BYD admite problemas de suministro por éxito de Blade 2.0

El fundador y presidente de BYD, Wang Chuanfu, ha reconocido por primera vez que el éxito de su revolucionaria tecnología Blade Battery 2.0 está generando problemas de suministro que la compañía no había anticipado. La demanda de vehículos equipados con estas baterías de carga ultrarrápida supera ampliamente la capacidad de producción actual.
Durante una conferencia con inversores celebrada en Shenzhen, Wang admitió que «el mercado ha respondido de manera extraordinaria a nuestra tecnología de carga flash, pero esto nos ha puesto en una situación compleja desde el punto de vista logístico».
La revolución de los 5 minutos que cambió las reglas
La Blade Battery 2.0 de BYD ha marcado un antes y un después en la industria del vehículo eléctrico. Esta segunda generación de su famosa batería LFP permite cargar del 10% al 80% en apenas 5 minutos, una velocidad que supera incluso a algunos repostajes de combustible tradicional.
La tecnología, presentada oficialmente en enero de 2026, incorpora una nueva química de fosfato de hierro y litio optimizada y un sistema de gestión térmica revolucionario. Según datos internos de BYD, los modelos equipados con Blade 2.0 han registrado listas de espera de hasta 8 meses en China.
«No esperábamos que la aceptación fuera tan inmediata», confesó Wang durante la presentación de resultados del primer trimestre. «Hemos pasado de producir 50.000 unidades mensuales a necesitar 300.000 solo para cubrir los pedidos confirmados».
Impacto en el mercado europeo y español
Los problemas de suministro ya se están sintiendo en Europa, donde BYD había prometido lanzar sus primeros modelos con Blade Battery 2.0 para el segundo semestre de 2026. Fuentes cercanas a BYD Europe confirman que los plazos de entrega se han ampliado considerablemente.
En España, donde BYD comercializa actualmente los modelos Atto 3, Dolphin y Seal, los concesionarios han comenzado a informar a los clientes sobre posibles retrasos en las entregas de las versiones con la nueva batería. El BYD Seal, que debía recibir la Blade 2.0 como opción premium, podría no llegar hasta principios de 2027.

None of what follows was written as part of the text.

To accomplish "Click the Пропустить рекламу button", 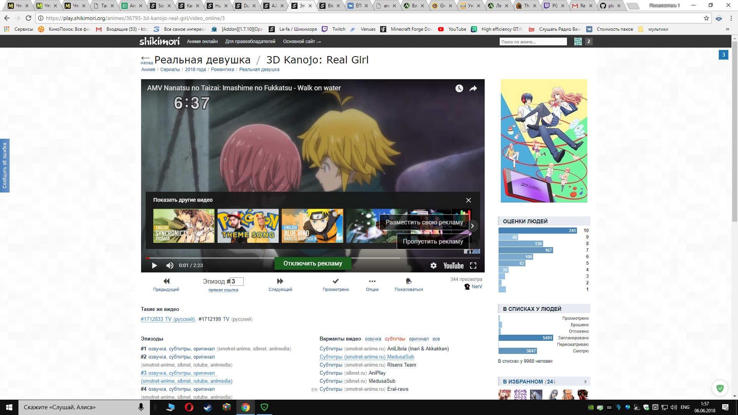I will click(x=433, y=241).
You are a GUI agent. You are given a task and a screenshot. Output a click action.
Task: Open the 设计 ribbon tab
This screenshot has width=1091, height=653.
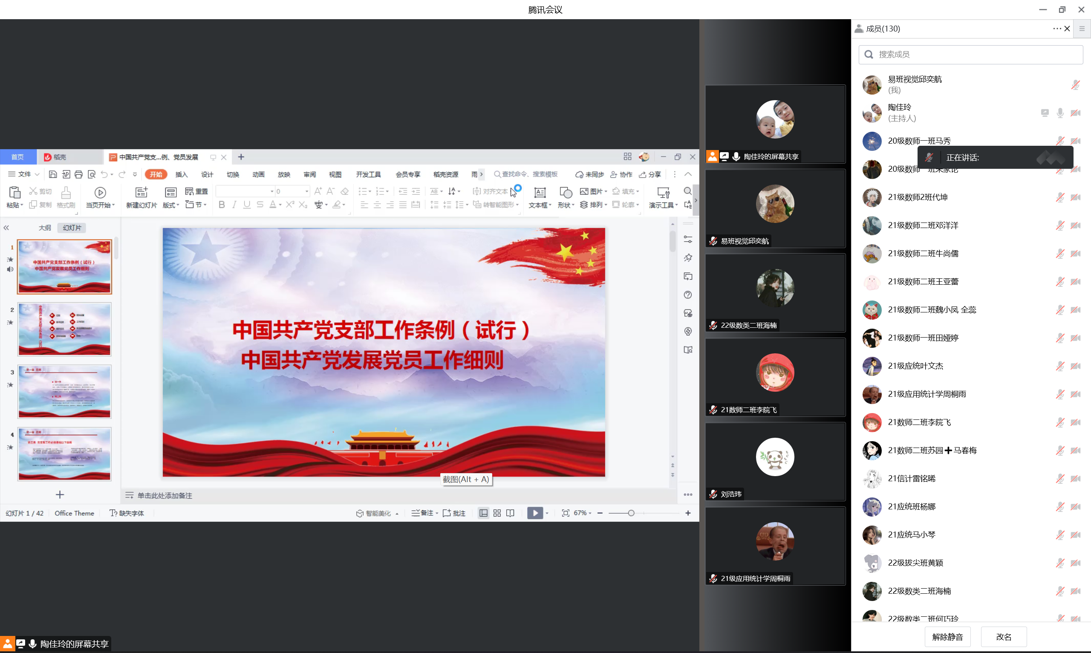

La situación es especialmente crítica para la factoría húngara de BYD en Szeged, que debía comenzar la producción local de baterías Blade 2.0 en octubre. Según informaciones no confirmadas, el inicio de operaciones podría retrasarse hasta el primer trimestre de 2027.
Estrategia de expansión acelerada de la producción
BYD ha anunciado un plan de inversión de 8.000 millones de yuanes (aproximadamente 1.000 millones de euros) para ampliar su capacidad de producción de baterías Blade 2.0. La compañía construirá tres nuevas plantas en China y acelerará los proyectos europeos.
Wang Chuanfu reveló que la empresa está negociando con proveedores alternativos de materias primas, especialmente litio y grafito, para asegurar el suministro a largo plazo. «Estamos explorando acuerdos directos con mineras australianas y sudamericanas para reducir nuestra dependencia de intermediarios», explicó.
Además, BYD ha confirmado que está desarrollando una versión simplificada de la Blade Battery 2.0, denominada internamente «Blade Lite», que mantendría la carga rápida pero con menor densidad energética, lo que permitiría una producción más ágil.
Competencia atenta y oportunidades perdidas
Los problemas de BYD no han pasado desapercibidos para la competencia. Tesla ha acelerado el desarrollo de su propia tecnología de carga ultrarrápida, mientras que fabricantes europeos como Stellantis y Volkswagen Group están intensificando sus alianzas con proveedores de baterías como CATL y Samsung SDI.
«BYD ha demostrado que existe demanda real para la carga ultrarrápida, pero también ha mostrado que no basta con tener la tecnología si no puedes fabricarla a escala», comenta un analista de la consultora Schmidt Automotive Research.
Para el mercado español, esta situación supone tanto una oportunidad como un riesgo. Por un lado, otros fabricantes podrían ganar cuota de mercado aprovechando los retrasos de BYD. Por otro, la demostrada aceptación de la carga flash podría acelerar la adopción general del vehículo eléctrico una vez que la oferta se normalice.
El reconocimiento público de estos problemas por parte de Wang Chuanfu marca un punto de inflexión para BYD, que hasta ahora había mostrado una confianza inquebrantable en su capacidad de ejecución. La pregunta ahora es si la compañía china podrá resolver estos cuellos de botella antes de que la competencia alcance su nivel tecnológico.